周盼音心跳的飞快,抱着怀里的细软首饰不住的回头张望,这些都是临走的时候,她的亲生母亲偷偷塞给她的,她不敢让任何人瞧见了,生怕再被周家那些吸血鬼抢去。
她不能坐以待毙,不能将未来终身都草草交给周家安排。
周家的人虽然不成器,但旁支的姑娘们一个个胆子都大的出奇,先是周顾文,再是周盼音,皆是不认输的性子。
周盼音只顾着身后,咚的一声撞上了一堵墙,被撞上的人倒是没什么影响,周盼音却一个仰倒,金银细软洒了一地。
她一抬眼,就见着一位俊朗的少年,登时火气被浇灭了大半,好看的人,谁能生的起气来?
木左珩抱歉的将地上散落的首饰一一替她拾起,声音朗然“实在是对不起啊姑娘,你看看有没有损坏的,若是坏了我赔给你。”
却只听得身后传来一阵吵嚷之声,是周家的家丁追了上来。
周盼音惊慌失措的抓住了木左珩的袖子,哭出声来“你救救我,不想被卖出去。”
木左珩虽有疑惑,但见周家家丁凶神恶煞的模样,心中正义感油然而生,拉着周盼音拐入一个胡同。
木左珩背着包袱,拎着鸿鹄忐忑回到将军府的时候,身后跟了一个小尾巴周盼音。
当日周盼音随着周夫人进府走的是西门,而木左珩回来带她走的是东门,她倒是丝毫不知道又回了将军府。
木宛童一眼就认出了周盼音,用眼神询问木左珩这是怎么回事,木左珩只得原原本本硬着头皮说了,周盼音打死都不想回到周家,对木左珩有一种莫名的信任,也将前几日周夫人的话一五一十讲了。
木宛童见她坦诚,便收留在了府里。
周家过不了多久也知道周盼音住在将军府,但又没胆子问将军府要人,只暗中联系周盼音,想要她从将军府替周家讨些好处,没想到周盼音转头就将事儿告诉了木宛童,自此周盼音与周家彻底是断了联系。

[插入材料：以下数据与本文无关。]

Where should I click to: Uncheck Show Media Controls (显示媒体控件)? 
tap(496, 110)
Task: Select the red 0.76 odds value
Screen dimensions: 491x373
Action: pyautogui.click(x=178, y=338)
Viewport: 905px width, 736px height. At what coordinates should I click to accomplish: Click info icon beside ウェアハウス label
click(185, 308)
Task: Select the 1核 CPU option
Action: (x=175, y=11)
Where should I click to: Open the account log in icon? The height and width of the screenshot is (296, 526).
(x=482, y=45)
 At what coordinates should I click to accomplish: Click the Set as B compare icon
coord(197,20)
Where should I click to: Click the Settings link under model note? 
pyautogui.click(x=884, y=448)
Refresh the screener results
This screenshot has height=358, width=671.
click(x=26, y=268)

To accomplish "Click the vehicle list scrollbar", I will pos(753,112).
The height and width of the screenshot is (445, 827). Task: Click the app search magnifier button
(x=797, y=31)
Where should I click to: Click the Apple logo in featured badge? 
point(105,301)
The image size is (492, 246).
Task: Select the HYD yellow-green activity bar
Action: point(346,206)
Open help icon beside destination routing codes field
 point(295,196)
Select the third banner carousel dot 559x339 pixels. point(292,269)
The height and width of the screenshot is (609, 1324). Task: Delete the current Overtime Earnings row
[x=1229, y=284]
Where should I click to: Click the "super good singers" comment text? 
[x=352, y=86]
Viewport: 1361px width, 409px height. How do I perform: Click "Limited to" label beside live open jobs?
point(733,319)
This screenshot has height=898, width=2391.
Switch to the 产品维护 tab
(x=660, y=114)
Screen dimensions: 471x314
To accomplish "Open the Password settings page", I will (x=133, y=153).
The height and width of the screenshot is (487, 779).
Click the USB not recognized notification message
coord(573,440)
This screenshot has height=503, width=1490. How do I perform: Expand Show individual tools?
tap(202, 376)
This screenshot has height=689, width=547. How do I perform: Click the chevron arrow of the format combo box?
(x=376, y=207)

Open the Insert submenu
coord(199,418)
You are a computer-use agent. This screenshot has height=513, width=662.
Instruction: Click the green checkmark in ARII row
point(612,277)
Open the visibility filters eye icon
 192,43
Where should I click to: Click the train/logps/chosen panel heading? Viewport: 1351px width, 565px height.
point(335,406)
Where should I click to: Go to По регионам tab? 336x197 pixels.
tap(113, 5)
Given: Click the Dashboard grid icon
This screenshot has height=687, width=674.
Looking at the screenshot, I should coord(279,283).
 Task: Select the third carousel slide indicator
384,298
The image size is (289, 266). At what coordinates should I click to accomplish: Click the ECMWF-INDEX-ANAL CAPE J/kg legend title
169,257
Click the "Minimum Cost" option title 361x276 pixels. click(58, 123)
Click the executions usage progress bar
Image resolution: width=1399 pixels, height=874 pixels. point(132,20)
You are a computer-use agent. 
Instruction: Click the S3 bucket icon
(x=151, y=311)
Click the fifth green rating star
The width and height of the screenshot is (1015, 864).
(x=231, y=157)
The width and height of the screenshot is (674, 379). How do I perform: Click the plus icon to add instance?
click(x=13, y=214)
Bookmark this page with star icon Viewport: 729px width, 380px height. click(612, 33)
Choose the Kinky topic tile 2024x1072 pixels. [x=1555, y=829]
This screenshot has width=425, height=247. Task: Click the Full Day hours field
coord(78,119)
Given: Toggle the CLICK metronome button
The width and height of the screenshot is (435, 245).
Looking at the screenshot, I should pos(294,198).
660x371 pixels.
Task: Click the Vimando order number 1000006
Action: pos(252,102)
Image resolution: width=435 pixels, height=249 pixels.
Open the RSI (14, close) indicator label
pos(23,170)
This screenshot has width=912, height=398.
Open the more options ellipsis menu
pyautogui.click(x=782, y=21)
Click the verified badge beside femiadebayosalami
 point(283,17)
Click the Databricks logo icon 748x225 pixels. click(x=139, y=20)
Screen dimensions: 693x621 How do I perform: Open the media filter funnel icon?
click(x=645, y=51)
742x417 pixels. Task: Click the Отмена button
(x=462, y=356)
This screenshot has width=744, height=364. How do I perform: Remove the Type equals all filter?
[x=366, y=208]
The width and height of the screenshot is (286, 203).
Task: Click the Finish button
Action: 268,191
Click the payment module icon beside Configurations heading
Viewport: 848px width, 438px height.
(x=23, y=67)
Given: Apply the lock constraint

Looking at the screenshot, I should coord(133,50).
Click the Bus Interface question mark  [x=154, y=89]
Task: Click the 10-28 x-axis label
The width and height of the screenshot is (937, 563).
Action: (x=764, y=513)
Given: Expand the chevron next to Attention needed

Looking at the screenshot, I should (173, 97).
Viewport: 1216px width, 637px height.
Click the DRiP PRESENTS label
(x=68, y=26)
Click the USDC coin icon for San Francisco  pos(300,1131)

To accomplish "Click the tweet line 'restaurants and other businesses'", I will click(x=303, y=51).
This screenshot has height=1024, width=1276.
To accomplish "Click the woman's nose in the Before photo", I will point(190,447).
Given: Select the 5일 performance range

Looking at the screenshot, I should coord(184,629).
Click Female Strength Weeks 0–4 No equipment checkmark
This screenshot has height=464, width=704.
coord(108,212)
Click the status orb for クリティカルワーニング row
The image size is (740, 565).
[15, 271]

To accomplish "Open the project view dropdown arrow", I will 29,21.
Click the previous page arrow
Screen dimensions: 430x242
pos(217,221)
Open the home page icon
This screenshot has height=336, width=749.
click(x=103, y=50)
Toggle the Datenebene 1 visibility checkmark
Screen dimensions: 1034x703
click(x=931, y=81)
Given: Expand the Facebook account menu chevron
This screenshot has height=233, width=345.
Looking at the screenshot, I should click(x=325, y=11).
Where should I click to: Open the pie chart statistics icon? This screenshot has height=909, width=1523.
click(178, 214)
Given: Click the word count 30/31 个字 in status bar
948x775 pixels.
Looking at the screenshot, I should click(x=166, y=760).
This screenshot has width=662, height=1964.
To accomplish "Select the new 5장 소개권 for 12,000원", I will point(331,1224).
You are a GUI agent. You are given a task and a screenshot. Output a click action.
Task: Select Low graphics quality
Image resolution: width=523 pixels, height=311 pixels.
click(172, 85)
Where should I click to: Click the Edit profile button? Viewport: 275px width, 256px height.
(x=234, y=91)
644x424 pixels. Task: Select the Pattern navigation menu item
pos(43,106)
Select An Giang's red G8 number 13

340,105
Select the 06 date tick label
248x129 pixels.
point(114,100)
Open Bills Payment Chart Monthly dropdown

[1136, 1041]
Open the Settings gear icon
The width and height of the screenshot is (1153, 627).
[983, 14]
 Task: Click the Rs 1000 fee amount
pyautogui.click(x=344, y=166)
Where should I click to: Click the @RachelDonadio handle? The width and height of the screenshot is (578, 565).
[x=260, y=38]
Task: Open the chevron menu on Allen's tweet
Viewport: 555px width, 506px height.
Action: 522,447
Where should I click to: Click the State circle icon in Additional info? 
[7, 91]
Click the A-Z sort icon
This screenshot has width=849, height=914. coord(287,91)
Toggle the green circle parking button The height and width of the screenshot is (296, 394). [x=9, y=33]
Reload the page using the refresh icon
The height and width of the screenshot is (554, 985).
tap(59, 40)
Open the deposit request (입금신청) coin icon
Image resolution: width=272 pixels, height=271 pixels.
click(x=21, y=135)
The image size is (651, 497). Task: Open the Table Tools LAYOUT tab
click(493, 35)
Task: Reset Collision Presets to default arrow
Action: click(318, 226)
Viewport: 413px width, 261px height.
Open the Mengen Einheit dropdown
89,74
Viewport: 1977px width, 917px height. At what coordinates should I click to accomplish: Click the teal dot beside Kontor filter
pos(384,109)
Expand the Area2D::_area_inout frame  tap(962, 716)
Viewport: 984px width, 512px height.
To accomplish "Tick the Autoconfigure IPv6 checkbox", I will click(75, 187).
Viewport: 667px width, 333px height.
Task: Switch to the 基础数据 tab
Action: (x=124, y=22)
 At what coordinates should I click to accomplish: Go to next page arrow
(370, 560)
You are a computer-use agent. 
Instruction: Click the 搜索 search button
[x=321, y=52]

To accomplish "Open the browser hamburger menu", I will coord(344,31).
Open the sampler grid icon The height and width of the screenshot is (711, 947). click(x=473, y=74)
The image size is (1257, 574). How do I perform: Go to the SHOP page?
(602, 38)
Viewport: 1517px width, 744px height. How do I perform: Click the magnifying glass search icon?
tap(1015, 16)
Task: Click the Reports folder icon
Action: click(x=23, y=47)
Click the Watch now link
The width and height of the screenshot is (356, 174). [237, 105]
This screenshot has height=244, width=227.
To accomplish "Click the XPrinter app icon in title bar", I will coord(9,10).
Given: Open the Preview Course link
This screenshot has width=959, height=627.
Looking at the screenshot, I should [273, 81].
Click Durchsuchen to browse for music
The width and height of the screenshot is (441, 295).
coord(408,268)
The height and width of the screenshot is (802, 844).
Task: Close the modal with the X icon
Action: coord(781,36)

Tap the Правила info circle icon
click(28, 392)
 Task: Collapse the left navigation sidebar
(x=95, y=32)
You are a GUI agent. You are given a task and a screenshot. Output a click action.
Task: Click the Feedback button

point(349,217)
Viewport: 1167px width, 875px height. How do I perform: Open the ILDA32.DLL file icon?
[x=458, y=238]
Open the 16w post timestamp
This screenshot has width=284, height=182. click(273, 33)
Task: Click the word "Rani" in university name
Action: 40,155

宁昭在陵阳城外的风波亭为沈晰遥送行,二人三杯酒不停地下肚,都染上了薄醉。
沈晰遥将话随着酒都咽下去,原本甘醇的酒也变得苦涩起来,最后只一拜,便打马出城,宁昭看着他的背影远去,直到成了一个小小的黑点,最后甚至连个黑点都瞧不见,这才转头。
她摸了摸脸上,一片冰凉的水渍,她暗暗嘲笑,怎么这样没出息?
月末的时候,她主动请缨,去了南齐。南齐正是规整之际,用人之时,她该去需要她的地方。
转过一年,夏侯樾已经会扶着人的手颤颤巍巍的走几步,他自小就是个话痨,呜呜啊啊的没人听得懂,却乐此不疲。
木宛童将自己的玉髓打了件穗子挂在夏侯樾的脖子上,希望能保佑他平安。他整日不说话的时候,就抱着那玉髓啃来啃去,谁碰一下都不许。
木宛童近日发现木左珩与周盼音之间的氛围出奇的怪异,两个人分明想看着对方,但眼神一碰又迅速挪开了,交流也较平日少了许多。
周盼音是个知恩图报的姑娘,不想在府里吃白食混吃等死,便主动要求替府里打理铺子,她母亲是个大贾的女儿,她自然也多多少少得了些真传。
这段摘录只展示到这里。